El pingüino de Catalunya seguramente estos días se siente
un poco más catalán que español, –un poco más, no mucho más–, quizá fue a
votar; participó en el paro del martes y acudió a las manifestaciones
de protesta. Está enfadado, pero no quiere saber nada de declaraciones
unilaterales de independencia. Está angustiado. También duerme mal. Teme
que las cosas acaben muy mal.
El pingüino catalán bien informado repasa
los hechos de los últimos seis años y comienza a sentirse muy irritado
con quienes aceleraron el motor independentista en el 2012 con el
objetivo principal y casi exclusivo de evitar una mayoría de izquierdas
en Catalunya, a consecuencia de los desgarros de la crisis económica.
¡Nunca más un tripartito!, gritaron en la Generalitat cuando vieron que
la economía se ponía muy fea.
El primer Artur Mas era un merkeliano de oro dispuesto a
superar a Mariano Rajoy en el uso de las tijeras. Cambió de opinión el
día que tuvo que entrar en helicóptero en el Parlament para sortear a
los manifestantes del 15-M, que asediaban el viejo arsenal militar de la
Ciutadella. Los sondeos empezaban a señalar una CiU a la baja. Se
decidió entonces un cambio de estrategia: el soberanismo tenía que
alcanzar la máxima intensidad para absorber las tensiones sociales.
“Cuando Catalunya se divide dramáticamente entre derechas e izquierdas,
las cosas van mal”, me comentó en aquel tiempo uno de los hombres de
confianza de Mas. Se impulsó a fondo la Assemblea Nacional Catalana. La
gran manifestación el Onze de Setembre del 2012 resumió todos los
malestares y los sintetizó en el “Volem decidir”. Y después empezó todo.
Hasta hoy.
Los pingüinos quizá salen en el momento oportuno. La
manifestación de la gente de blanco en Madrid era interesante. Familias.

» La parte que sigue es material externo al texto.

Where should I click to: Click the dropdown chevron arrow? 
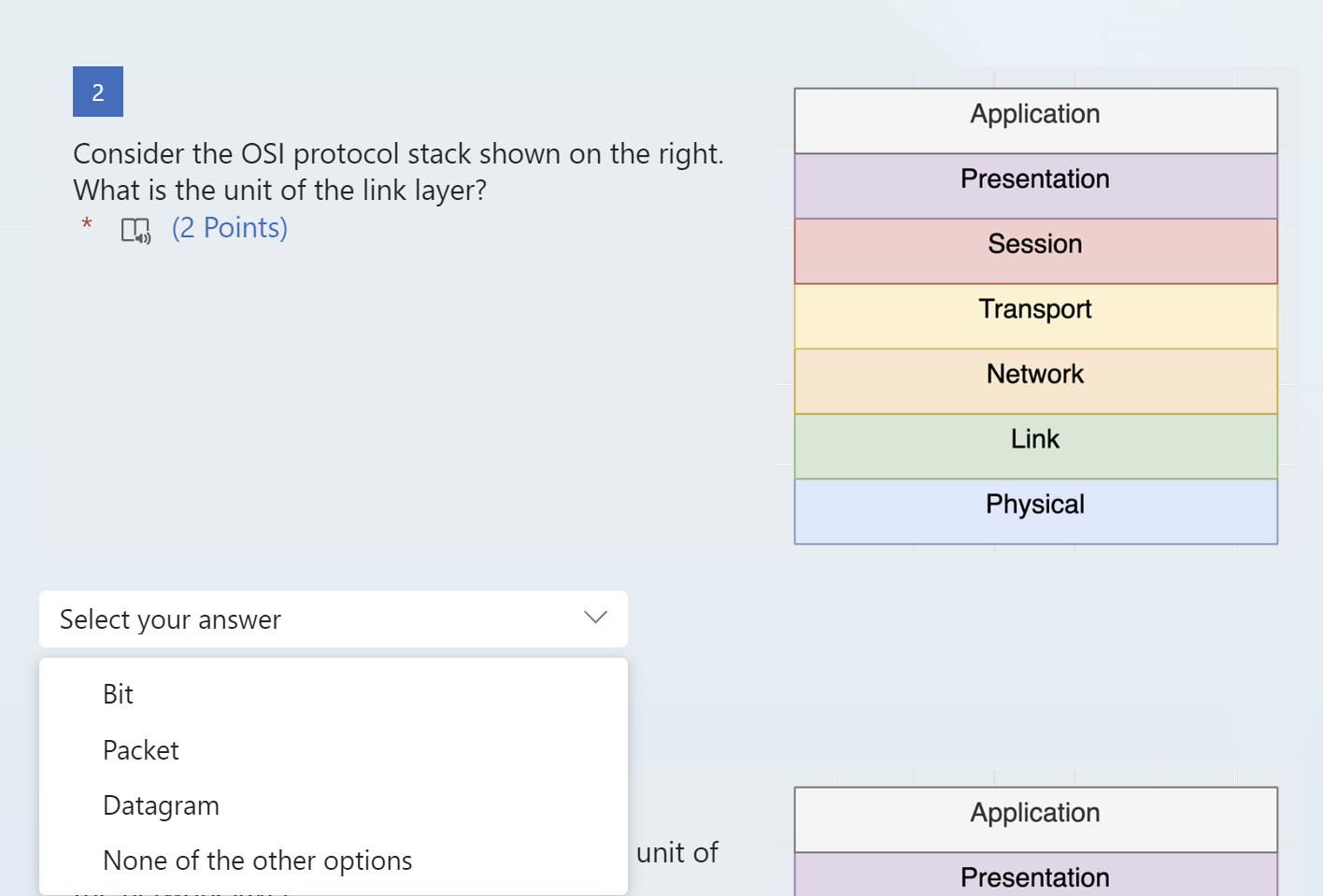(x=595, y=618)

Gente tranquila de Podemos –timbre Íñigo Errejón–, gente del PSOE,
gente de Ciudadanos, más de Inés Arrimadas . Era la manifestación que
podía haber encabezado Pedro Sánchez, si no estuviera estos días en
arresto domiciliario, bajo vigilancia de los poderes fácticos de su
partido.
Los pingüinos se han educado en democracia y
representan a una España perfectamente posible. Son más mayoritarios de
lo que el ruido atronador de estos días nos puede hacer creer.